Mais ne crois pas qu’elle gambadait ainsi sans interruption et qu’elle ne pensait à rien qu’à s’amuser. Elle avait aussi des heures où elle était très sérieuse, presque grave : par exemple lorsqu’il y avait beaucoup d’étoiles au-dessus de sa tête, ou bien lorsque les très grosses vagues, sans se rendre compte de leur force, avaient renversé ces petites choses en bois sur lesquelles venaient les hommes. Elle était même songeuse lorsque les vents la poussaient tout près du rivage, là où jouent les enfants et qu’elle démolissait, sans le vouloir, leurs châteaux de sable. Petite Vague avait le cœur très tendre et elle n’aimait pas abîmer les choses, ni faire de la peine à quiconque. Elle savait très bien qu’un château de sable ou de gros pâtés maladroits n’ont pas beaucoup d’importance mais cela ne faisait rien.

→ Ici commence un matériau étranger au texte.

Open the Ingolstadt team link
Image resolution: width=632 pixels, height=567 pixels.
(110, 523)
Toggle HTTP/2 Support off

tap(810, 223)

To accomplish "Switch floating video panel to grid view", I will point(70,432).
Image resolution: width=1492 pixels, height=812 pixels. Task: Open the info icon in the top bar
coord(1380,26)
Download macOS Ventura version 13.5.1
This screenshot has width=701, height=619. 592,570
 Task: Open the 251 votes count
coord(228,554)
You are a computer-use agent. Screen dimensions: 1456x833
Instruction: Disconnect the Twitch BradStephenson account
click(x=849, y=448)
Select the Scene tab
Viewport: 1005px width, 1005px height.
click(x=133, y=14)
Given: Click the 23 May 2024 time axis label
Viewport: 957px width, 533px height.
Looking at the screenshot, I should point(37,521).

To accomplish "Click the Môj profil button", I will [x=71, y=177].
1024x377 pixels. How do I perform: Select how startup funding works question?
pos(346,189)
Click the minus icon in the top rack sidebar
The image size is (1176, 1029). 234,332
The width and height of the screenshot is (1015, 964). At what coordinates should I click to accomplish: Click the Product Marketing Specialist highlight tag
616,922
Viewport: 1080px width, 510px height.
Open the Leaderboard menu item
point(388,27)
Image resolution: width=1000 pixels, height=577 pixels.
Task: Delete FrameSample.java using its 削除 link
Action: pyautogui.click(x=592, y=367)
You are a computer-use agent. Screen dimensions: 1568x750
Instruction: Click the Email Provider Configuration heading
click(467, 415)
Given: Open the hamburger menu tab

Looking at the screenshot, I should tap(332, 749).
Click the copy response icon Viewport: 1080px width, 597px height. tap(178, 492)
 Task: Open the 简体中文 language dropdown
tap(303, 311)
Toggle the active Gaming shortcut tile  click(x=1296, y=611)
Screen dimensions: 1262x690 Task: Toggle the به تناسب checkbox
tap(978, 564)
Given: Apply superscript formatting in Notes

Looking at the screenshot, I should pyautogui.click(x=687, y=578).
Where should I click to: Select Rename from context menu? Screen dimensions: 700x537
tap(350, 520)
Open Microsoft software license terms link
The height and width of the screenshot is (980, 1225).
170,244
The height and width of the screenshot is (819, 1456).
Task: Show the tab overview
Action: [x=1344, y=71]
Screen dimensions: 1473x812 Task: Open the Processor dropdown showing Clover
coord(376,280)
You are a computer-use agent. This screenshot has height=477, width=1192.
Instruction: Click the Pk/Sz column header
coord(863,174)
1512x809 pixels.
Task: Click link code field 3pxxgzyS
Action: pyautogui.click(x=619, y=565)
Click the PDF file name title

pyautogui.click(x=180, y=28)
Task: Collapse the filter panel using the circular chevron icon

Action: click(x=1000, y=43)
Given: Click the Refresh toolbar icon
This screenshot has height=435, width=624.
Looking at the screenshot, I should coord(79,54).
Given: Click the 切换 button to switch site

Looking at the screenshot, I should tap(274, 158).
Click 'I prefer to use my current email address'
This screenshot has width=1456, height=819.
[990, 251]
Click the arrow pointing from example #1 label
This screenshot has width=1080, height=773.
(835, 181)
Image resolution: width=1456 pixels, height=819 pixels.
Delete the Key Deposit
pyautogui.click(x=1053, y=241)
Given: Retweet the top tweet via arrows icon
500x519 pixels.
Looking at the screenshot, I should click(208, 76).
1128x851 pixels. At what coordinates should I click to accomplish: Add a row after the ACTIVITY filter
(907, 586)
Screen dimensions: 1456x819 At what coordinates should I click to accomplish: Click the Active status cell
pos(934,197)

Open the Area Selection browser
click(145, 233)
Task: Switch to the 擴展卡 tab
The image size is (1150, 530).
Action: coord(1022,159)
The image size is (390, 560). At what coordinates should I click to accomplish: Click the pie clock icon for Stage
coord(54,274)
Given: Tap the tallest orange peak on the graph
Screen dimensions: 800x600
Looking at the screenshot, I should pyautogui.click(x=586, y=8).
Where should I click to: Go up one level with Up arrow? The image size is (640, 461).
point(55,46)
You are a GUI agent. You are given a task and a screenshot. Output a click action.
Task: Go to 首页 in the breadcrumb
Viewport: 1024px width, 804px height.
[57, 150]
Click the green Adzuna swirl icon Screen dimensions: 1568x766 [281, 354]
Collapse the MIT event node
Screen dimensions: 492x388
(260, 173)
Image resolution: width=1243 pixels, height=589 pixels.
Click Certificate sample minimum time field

Elle était née le samedi – pour faire le bonheur de tout le monde – parce qu’elle continuait à aider les poissons sérieux à faire des galipettes, à chatouiller les huîtres et à emmêler les bras des méduses.

Elle avait trouvé un tas d’autres jeux qui ne faisaient de mal à personne. Par exemple, il y avait un gros rocher qui n’aimait pas être mouillé plus loin que la ceinture, il n’aimait pas du tout qu’on joue à saute-mouton avec lui et qu’on lui passe par-dessus la tête. C’était un gros bougon tout rouge mais, au fond, pas méchant. A chaque fois qu’elle y arrivait, elle venait à toute vitesse tandis qu’il se séchait au soleil et hop ! elle prenait son élan et vlan, il était tout mouillé et Petite Vague riait, riait sans pouvoir s’arrêter tellement c’était drôle. Elle avait aussi découvert qu’on peut sauter dans les bateaux quand personne ne s’y attend et tout arroser, juste un petit peu, de quoi surprendre tout le monde et cela l’amusait beaucoup.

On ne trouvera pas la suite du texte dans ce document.